WHAT IS ASKED: Extract every line of the items below that contains the string "pixels", matching case exactly.

RECORDS FOR PROCESSING:
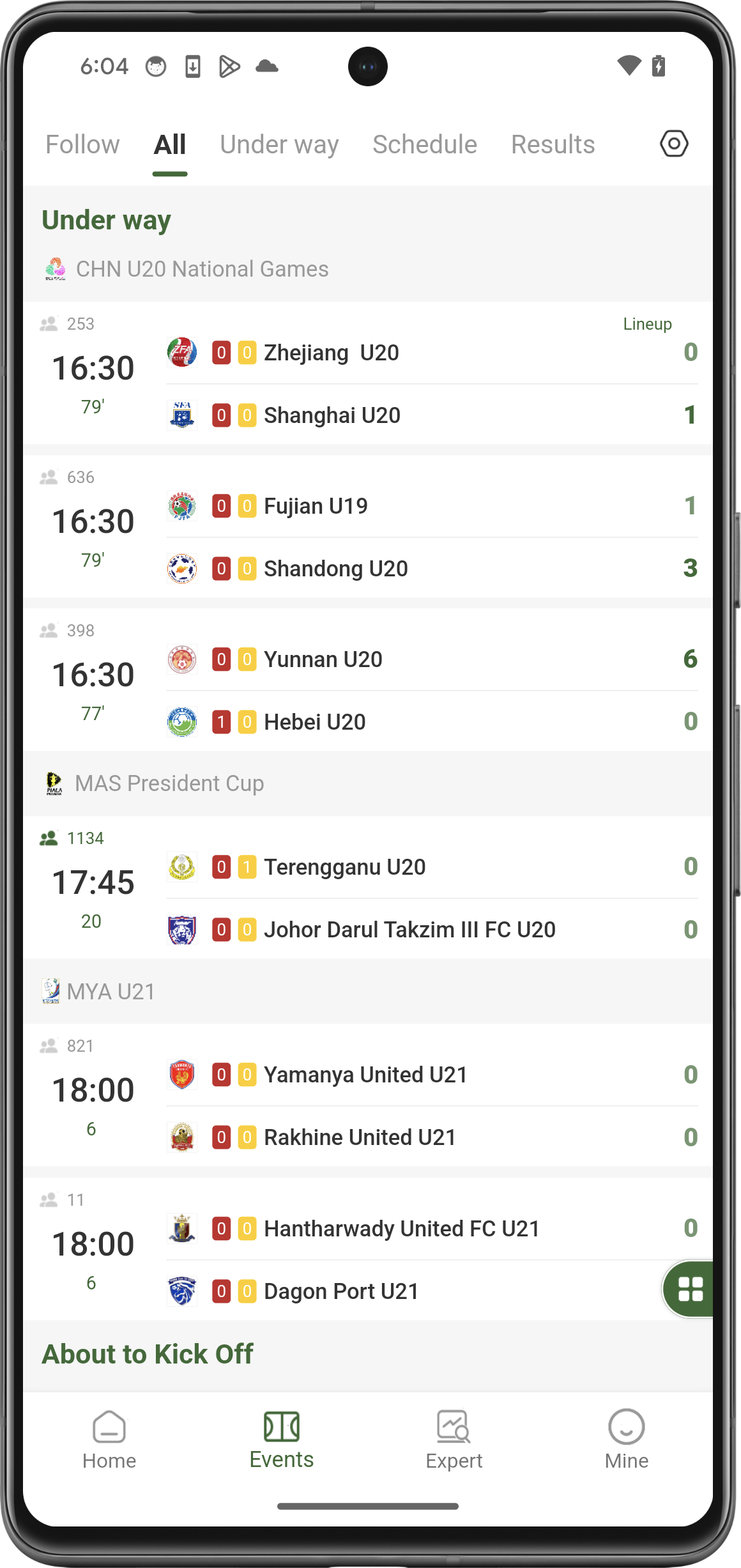Click the MAS President Cup league logo
741x1568 pixels.
coord(54,783)
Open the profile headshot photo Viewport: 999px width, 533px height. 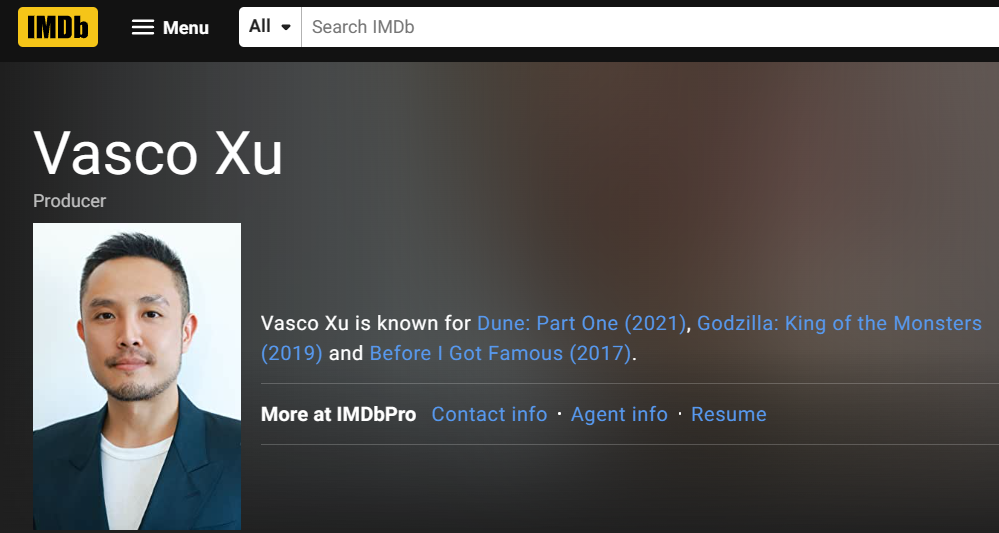point(137,376)
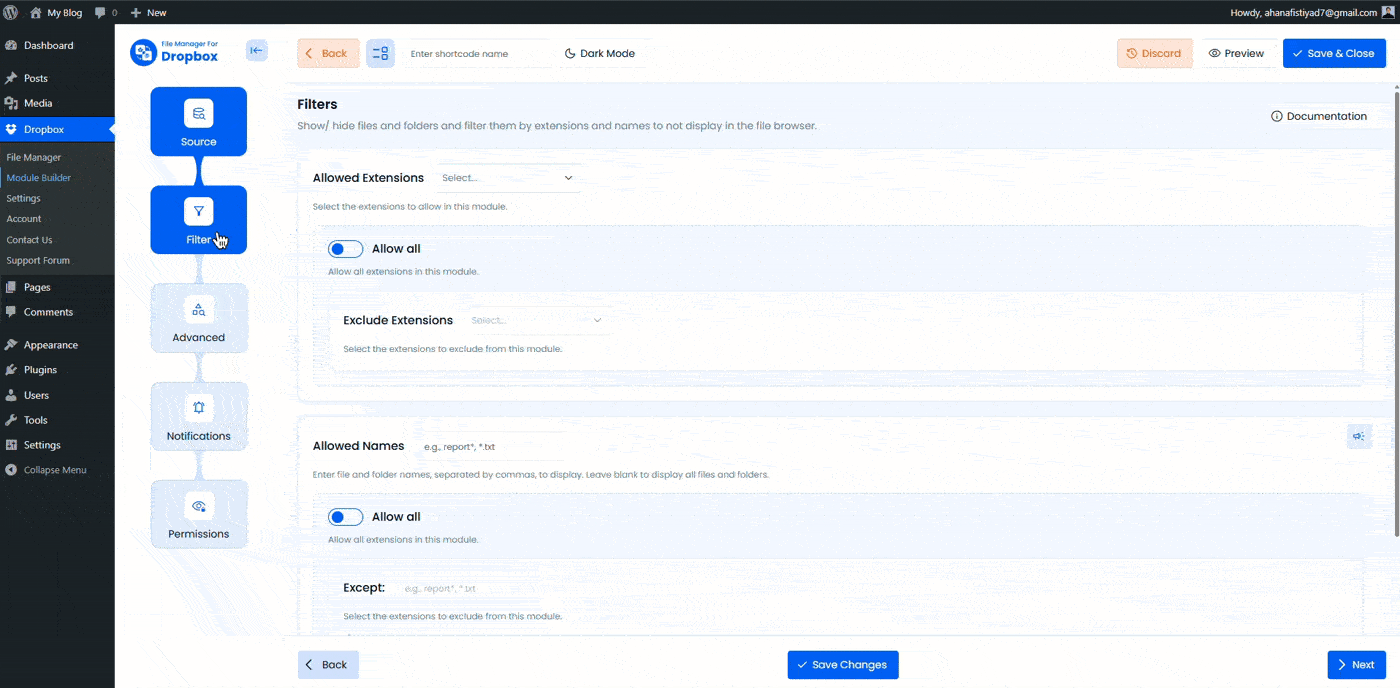
Task: Open the Documentation link
Action: coord(1319,115)
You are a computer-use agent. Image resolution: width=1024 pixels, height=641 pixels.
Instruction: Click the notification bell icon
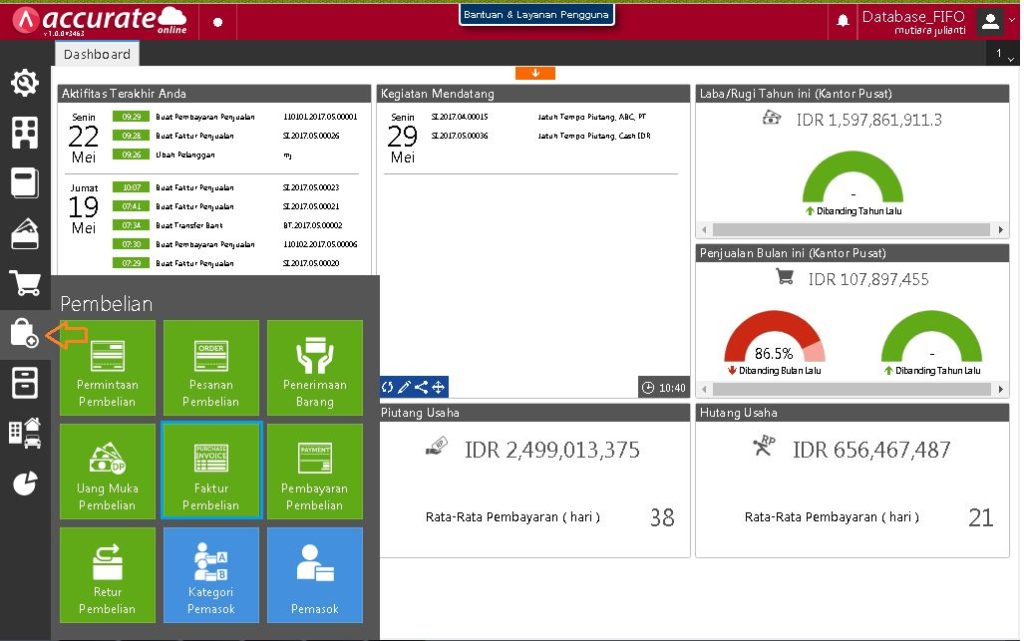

TASK RESPONSE:
741x1568 pixels.
You are a computer-use agent. Image resolution: width=1024 pixels, height=641 pixels.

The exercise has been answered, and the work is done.